You may question whether these groups actually serve the common good, but that’s mostly beside the point. Regardless of the groups’ actual social value, a purely self-interested individual would choose to free-ride rather than contribute; after all, a single $3 donation is not going to make a noticeable difference in tuition rates.
...In line with previous research, what we found supported the Grinch stereotype.
But there's no way that you can conclude that economists are more selfish on the basis of their unwillingness to contribute to these causes. WashPIRG's current highlights: an anti-nuclear campaign and an anti-BPA campaign. Am I selfish for thinking the former campaign a horrible public bad that, if effective, makes global warming worse? Or for thinking the latter just a bunch of trendy anti-chemical scaremongering that makes baby gear too expensive for poor people? Maybe WashPIRG weren't a bunch of nuts in 2002 when the data was collected, but I'd sure like to see some evidence of it before concluding that economists are Grinches for failure to give these guys money.
As for Affordable Tuition Now, perhaps economics students recognize that government subsidization of higher education is largely a transfer to the middle class, the progressivity of which is at best debatable? Those kinds of concerns are alluded to in the conclusion to the JEBO piece but sure seem absent from the Times piece; there, if economists aren't selfish for free-riding on others' donations, we're selfish for not agreeing with the groups' objectives. Or at least that's how I read the piece's conclusion, which calls for greater balance in principles courses.
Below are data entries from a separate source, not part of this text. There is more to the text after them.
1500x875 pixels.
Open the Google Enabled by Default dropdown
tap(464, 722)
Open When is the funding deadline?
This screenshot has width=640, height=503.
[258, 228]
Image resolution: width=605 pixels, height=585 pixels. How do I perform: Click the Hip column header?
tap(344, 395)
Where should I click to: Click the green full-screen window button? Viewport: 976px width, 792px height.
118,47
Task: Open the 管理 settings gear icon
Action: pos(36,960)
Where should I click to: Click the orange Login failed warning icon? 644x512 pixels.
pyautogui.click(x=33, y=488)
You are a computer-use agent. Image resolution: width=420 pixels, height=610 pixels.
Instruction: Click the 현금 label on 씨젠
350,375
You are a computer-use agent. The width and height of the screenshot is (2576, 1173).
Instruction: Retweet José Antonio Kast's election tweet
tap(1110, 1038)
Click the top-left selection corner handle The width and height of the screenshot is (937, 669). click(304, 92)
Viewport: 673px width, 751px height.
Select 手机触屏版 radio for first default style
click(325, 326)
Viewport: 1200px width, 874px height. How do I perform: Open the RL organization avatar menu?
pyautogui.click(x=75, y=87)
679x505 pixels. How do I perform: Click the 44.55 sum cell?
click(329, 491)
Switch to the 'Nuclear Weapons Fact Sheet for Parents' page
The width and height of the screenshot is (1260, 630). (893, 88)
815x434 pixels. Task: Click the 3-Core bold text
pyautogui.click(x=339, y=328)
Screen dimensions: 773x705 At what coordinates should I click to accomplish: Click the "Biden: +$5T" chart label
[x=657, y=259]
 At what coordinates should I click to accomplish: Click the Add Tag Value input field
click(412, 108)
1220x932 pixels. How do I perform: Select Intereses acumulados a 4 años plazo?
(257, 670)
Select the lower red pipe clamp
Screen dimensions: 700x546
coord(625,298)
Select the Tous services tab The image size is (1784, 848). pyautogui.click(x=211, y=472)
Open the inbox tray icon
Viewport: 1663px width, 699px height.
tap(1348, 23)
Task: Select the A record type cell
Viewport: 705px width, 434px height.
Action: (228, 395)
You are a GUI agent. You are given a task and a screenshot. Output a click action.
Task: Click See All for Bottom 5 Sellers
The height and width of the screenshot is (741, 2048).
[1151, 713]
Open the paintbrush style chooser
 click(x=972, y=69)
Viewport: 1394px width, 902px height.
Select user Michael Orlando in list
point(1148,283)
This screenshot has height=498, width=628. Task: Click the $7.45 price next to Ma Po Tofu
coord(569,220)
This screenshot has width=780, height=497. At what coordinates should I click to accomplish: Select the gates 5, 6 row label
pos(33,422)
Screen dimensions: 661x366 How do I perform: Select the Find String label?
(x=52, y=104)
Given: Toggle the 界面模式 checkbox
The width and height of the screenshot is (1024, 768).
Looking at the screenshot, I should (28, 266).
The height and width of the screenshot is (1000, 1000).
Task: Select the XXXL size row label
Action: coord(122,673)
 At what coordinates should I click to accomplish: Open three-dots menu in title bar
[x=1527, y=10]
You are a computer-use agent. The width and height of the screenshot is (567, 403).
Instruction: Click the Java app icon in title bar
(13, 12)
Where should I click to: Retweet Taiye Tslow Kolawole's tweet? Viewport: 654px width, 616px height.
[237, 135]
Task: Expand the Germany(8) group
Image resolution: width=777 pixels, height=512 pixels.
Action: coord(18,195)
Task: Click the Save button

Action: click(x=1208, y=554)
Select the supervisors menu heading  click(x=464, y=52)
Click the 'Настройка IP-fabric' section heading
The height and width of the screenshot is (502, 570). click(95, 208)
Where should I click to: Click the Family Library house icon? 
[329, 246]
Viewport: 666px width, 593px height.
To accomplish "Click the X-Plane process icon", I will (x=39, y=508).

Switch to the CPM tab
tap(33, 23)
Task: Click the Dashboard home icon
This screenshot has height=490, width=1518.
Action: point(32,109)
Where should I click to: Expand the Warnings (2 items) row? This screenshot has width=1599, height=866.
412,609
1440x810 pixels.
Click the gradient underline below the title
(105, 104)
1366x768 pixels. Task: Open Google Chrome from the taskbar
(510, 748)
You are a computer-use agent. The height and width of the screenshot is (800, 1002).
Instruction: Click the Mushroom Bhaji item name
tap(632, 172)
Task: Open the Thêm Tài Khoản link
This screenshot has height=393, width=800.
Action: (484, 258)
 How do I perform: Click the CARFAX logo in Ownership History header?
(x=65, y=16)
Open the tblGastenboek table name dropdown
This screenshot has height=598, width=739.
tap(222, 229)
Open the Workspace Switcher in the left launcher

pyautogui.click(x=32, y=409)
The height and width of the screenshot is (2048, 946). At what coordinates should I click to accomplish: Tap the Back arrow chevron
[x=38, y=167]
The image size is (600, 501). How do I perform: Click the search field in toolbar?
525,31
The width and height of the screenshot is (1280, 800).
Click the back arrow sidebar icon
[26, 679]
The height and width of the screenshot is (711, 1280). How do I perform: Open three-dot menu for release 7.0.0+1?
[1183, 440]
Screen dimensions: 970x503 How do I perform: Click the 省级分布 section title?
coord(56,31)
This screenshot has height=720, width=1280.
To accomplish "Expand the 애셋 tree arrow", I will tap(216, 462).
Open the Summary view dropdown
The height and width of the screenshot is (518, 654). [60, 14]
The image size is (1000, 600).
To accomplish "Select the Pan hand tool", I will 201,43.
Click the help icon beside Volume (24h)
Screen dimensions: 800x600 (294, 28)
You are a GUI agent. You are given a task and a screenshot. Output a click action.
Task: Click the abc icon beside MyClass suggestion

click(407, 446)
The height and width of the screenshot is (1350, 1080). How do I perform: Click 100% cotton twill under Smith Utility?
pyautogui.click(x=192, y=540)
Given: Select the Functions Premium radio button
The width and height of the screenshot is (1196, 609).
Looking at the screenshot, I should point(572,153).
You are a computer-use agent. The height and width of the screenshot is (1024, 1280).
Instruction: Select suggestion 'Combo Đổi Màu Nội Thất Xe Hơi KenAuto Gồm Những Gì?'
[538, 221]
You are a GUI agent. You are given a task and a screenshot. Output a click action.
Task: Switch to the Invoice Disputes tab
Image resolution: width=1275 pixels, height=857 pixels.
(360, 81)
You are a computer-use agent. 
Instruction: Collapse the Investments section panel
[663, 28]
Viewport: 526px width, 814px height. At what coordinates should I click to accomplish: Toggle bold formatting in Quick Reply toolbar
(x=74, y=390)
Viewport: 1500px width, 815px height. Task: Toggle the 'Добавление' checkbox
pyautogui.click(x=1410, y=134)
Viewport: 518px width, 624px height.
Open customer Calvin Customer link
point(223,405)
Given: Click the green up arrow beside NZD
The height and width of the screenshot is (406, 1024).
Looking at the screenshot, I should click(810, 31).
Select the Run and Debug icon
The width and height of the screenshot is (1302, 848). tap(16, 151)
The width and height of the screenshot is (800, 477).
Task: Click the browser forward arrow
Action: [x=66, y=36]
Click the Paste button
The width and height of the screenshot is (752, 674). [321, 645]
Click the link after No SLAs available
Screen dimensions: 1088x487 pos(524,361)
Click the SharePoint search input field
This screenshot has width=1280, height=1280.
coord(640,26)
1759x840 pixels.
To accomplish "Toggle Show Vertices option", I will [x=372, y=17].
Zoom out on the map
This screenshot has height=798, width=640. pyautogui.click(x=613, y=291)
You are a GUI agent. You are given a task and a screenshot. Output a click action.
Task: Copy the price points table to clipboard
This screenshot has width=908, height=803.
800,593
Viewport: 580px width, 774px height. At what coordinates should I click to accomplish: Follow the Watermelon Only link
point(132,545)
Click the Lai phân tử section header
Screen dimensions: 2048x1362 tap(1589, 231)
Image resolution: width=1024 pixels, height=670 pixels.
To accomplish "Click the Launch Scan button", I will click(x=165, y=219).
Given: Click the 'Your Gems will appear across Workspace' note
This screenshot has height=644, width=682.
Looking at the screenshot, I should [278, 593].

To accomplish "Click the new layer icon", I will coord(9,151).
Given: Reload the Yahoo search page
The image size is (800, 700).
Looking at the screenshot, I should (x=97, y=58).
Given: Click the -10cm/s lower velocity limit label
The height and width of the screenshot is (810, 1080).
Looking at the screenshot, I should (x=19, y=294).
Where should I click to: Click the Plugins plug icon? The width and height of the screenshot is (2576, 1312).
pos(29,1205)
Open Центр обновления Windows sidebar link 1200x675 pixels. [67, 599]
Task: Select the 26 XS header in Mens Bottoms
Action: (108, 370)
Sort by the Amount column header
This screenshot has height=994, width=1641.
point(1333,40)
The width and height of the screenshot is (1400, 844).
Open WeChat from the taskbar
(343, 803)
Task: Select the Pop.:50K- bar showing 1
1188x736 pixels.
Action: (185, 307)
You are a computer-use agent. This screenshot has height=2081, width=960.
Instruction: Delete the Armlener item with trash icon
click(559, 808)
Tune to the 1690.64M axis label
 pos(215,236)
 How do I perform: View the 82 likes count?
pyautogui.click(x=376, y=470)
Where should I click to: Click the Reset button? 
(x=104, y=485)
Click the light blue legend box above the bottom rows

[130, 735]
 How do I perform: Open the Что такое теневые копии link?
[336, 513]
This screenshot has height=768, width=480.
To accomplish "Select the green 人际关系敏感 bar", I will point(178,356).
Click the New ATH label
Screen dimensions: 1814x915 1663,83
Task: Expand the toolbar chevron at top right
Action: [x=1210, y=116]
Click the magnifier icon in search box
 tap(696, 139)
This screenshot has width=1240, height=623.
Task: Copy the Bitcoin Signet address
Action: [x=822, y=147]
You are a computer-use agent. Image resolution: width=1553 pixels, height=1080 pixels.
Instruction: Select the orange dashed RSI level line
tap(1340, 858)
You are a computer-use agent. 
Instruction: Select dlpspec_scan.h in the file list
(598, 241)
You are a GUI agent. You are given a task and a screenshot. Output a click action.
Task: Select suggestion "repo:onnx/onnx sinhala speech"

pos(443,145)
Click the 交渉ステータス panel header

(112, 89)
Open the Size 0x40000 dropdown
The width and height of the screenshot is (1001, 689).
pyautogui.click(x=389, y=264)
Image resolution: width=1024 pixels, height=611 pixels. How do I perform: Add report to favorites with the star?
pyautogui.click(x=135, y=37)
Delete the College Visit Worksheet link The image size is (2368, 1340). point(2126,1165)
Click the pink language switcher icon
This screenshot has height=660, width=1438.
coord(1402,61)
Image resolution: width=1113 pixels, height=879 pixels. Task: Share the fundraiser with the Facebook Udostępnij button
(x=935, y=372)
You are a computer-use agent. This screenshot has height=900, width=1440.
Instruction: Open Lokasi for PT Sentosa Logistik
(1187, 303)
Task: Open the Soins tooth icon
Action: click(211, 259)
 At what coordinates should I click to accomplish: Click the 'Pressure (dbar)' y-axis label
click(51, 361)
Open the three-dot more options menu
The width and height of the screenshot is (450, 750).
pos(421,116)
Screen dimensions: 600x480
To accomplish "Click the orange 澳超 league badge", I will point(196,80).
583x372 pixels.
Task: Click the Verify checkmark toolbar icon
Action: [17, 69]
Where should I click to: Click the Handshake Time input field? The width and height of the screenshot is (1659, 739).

Worse, Bauman says that whether "these groups serve the common good" is "mostly beside the point". He's right that it's tangential if the question is whether education or selection drives differences between economists and others, but it's front and centre if he wants to paint economists as being the bad guys for failing to contribute to groups the aims of which reasonable people can very easily oppose.
Update: Ah, crud. Robin Hanson and Greg Mankiw said the same things, more concisely, already. But the truth bears repeating.
Update 2: Darian Woods reminds me of a nice piece by David Fielding and coauthors showing that Econ students are more generous than others in the case of contributions to a proper charitable cause - helping poor people with WorldVision.
And if you're looking for worthy causes: don't forget Seasteading.